* WORK INSTRUCTION *
For each statement (a), (b), and (c), say yes or no to whether it agrees with the piece on TV and childhood obesity, and quote the words of the piece that decide it. (a) The report found that more TV watching went with more obesity among boys. (b) The writer tells their children to go outside and read. (c) The writer says obese people eat more than thin people.

Burns My Butt: TV

You know what really gripes me? It probably gripes Earl Pitts, American, too. It's all the studies that try to show how watching TV causes children to get fat.

The latest waste of money and effort is a report in this month's Archives of Pediatrics called "Television watching, energy intake and obesity in US children." These geniuses found that increased television watching is associated with a higher prevalence of obesity among girls, but not among boys. They also found that obesity was more closely related to TV watching than to physical activity and as the hours of watching went up, the prevalence of obesity went up until they watched more than 4 hours of TV, then the prevalence of obesity went down for the girls. So what does all of this mean? Nothing. Most studies of this question - and there are skads - show no relation between television watching and obesity in children and adolescents.

These studies purport to demonstrate the obvious. If you're sitting around watching TV then you're watching food commercials and eating and not getting exercise. The problem with this thinking is that more direct studies of these questions do not demonstrate any connection between exercise and obesity and diet and obesity. Obese people do NOT eat more than thin people and do NOT get less exercise. So if you can't demonstrate a direct connection, why try to demonstrate an indirect connection by the same reasoning?

Don't get me wrong. Watching television is probably pernicious. Maybe it causes teenage pregnancy, and violence and stupidity. I don't know. I tell my kids to check out real reality. Go outside. Play ball. Read a book.

But watching TV doesn't cause obesity. We really need to stop doing studies like these. They are expensive and we've already done enough of them. There are much more important things to study about obesity.

* SUPPLIED INFORMATION *
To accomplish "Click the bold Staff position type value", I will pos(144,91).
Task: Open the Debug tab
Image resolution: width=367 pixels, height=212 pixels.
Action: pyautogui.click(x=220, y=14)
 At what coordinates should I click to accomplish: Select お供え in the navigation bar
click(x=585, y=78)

---

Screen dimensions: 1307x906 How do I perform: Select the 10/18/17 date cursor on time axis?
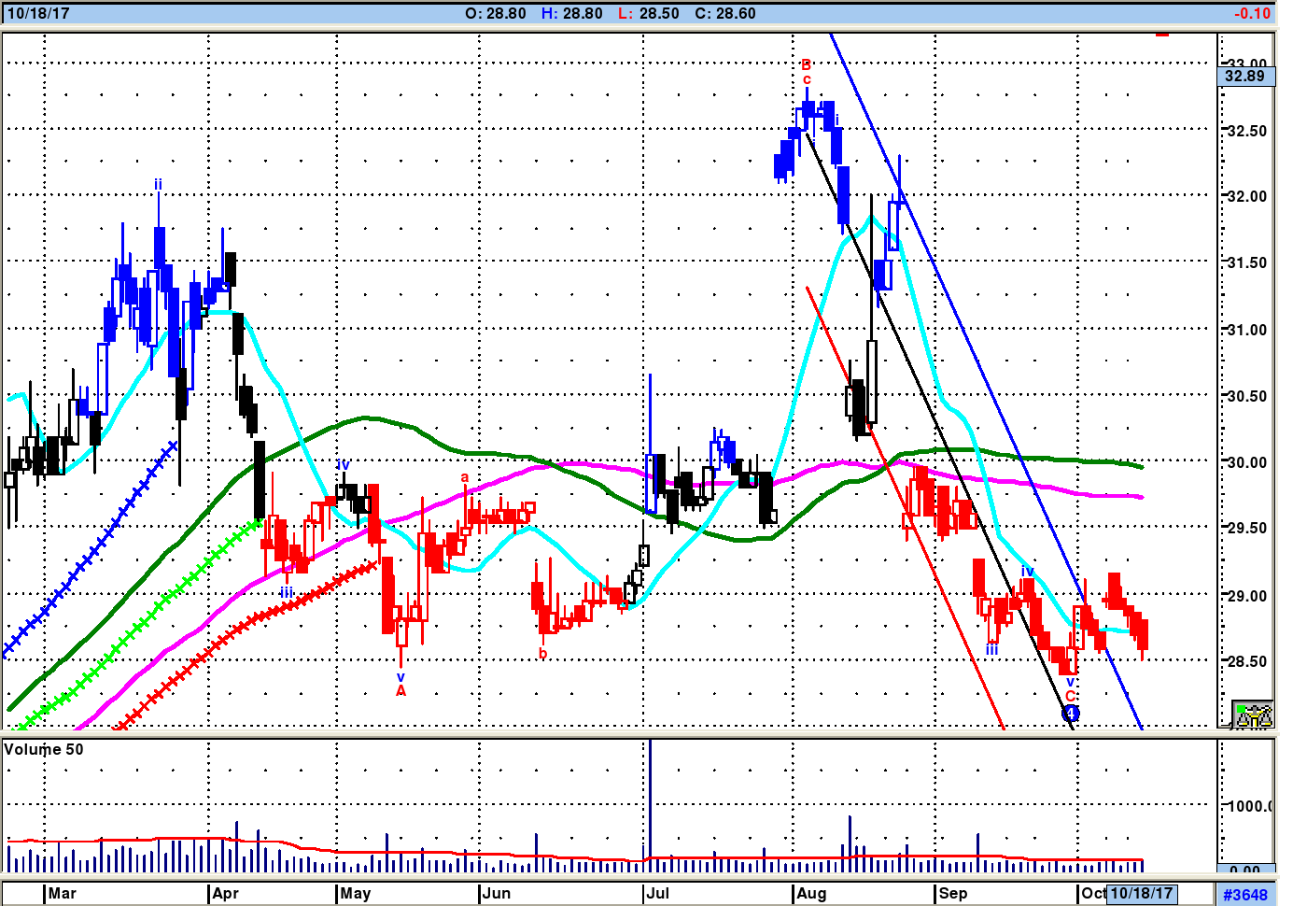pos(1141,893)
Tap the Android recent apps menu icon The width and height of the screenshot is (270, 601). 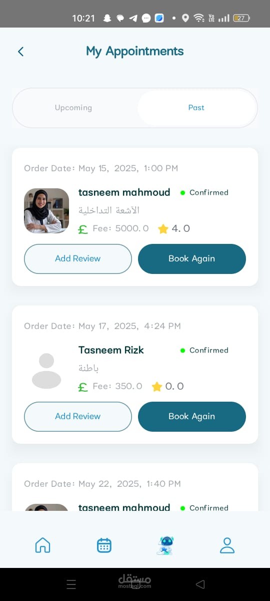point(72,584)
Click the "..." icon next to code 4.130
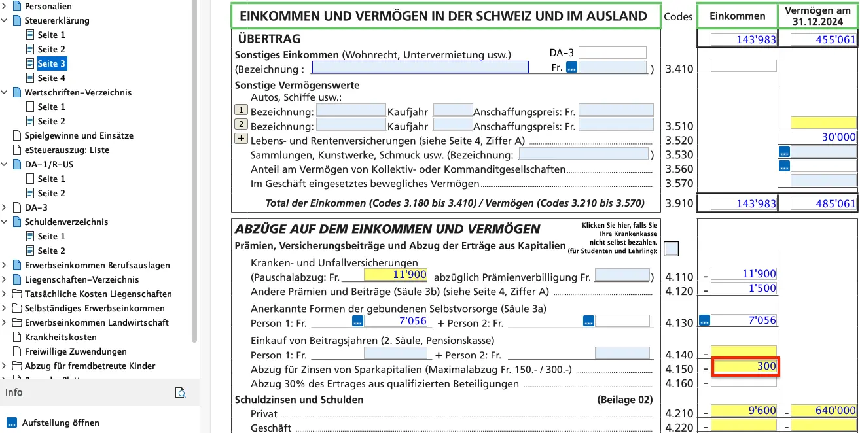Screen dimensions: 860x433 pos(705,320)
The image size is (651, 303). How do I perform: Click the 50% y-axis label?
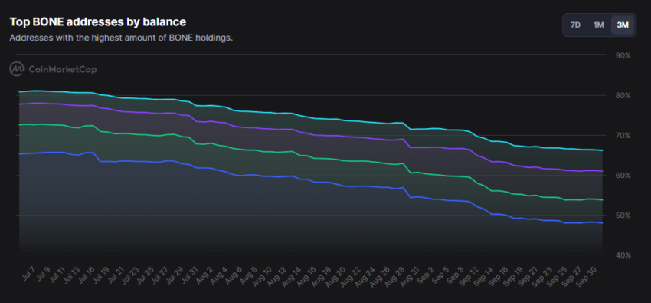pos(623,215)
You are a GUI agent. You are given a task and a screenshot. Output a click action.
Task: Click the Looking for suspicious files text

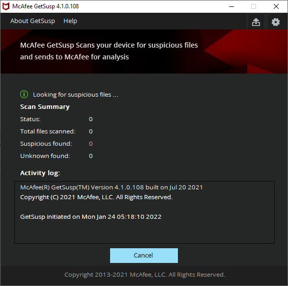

---

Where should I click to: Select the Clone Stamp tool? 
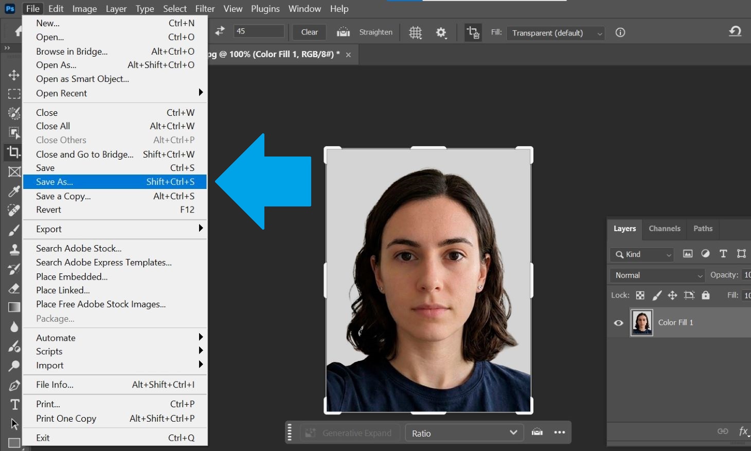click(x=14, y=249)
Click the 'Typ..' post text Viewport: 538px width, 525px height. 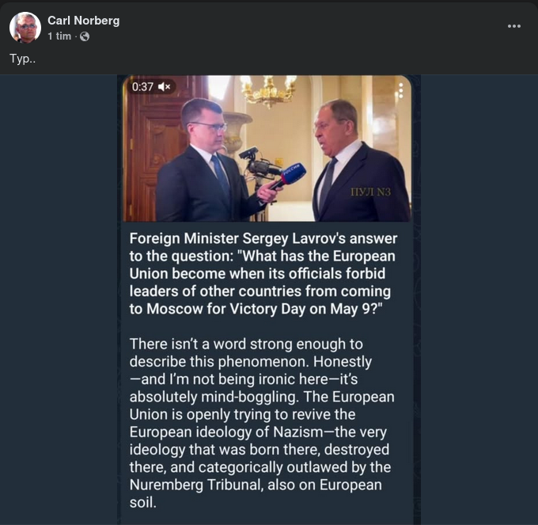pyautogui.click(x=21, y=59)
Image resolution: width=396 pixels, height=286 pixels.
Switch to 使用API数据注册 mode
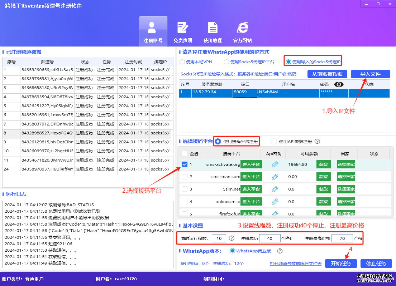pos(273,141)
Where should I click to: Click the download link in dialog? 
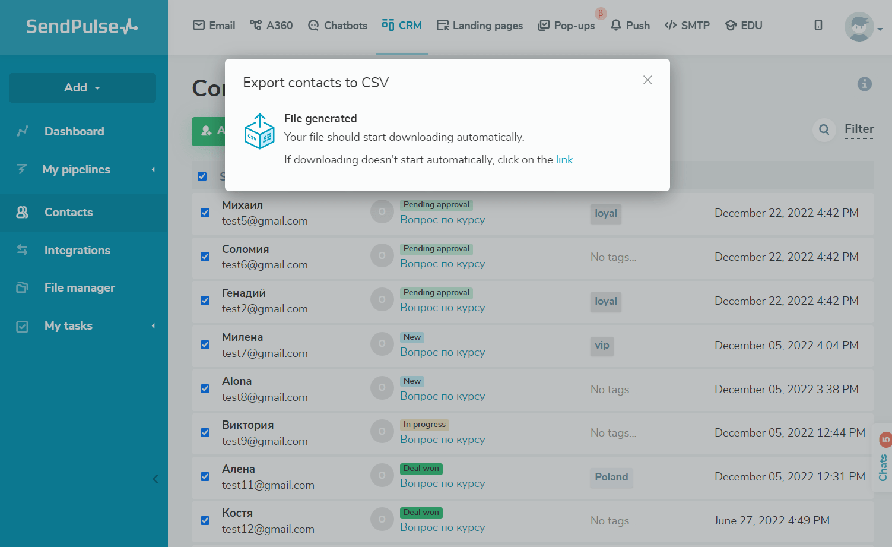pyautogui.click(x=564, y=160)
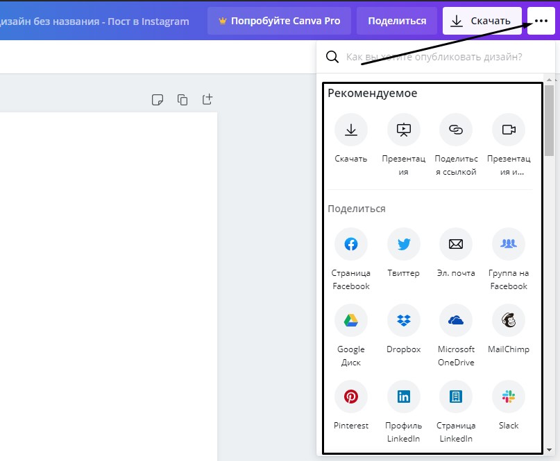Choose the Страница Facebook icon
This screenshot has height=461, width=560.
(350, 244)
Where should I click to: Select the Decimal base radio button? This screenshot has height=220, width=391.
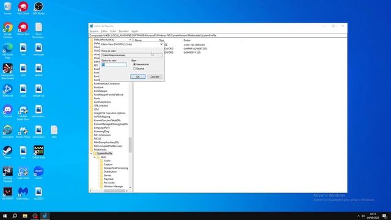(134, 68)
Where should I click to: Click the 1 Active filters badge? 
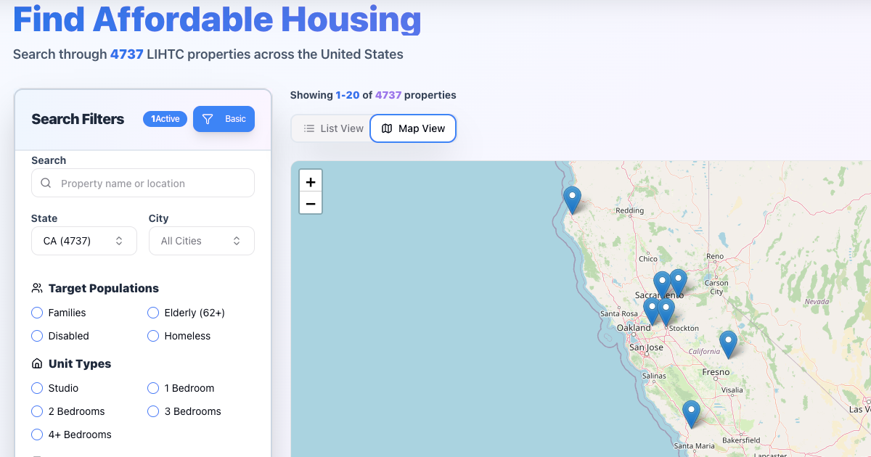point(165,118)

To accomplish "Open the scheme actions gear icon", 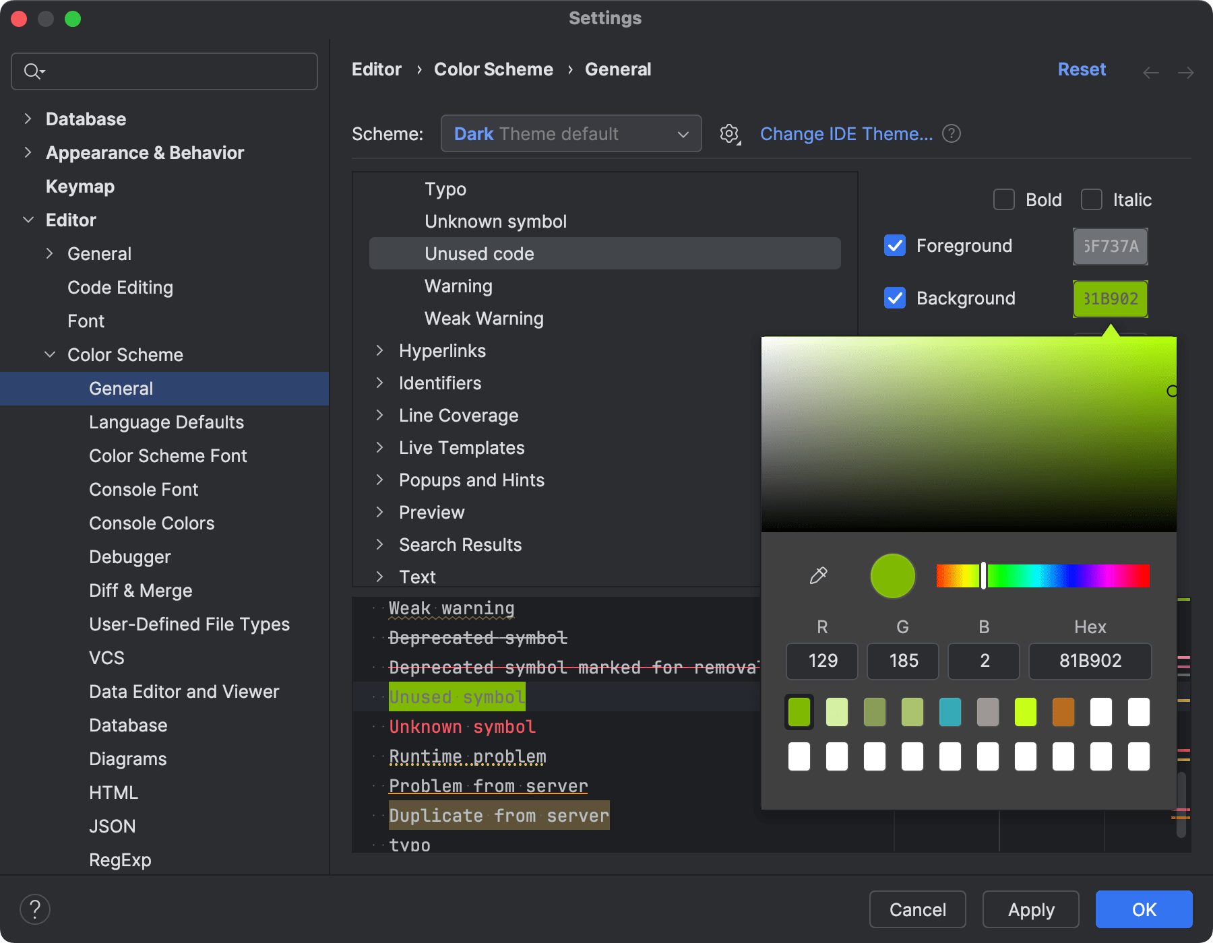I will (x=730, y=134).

* TASK OUTPUT *
(a) No: "increased television watching is associated with a higher prevalence of obesity among girls, but not among boys."
(b) Yes: "I tell my kids to check out real reality. Go outside. Play ball. Read a book."
(c) No: "Obese people do NOT eat more than thin people"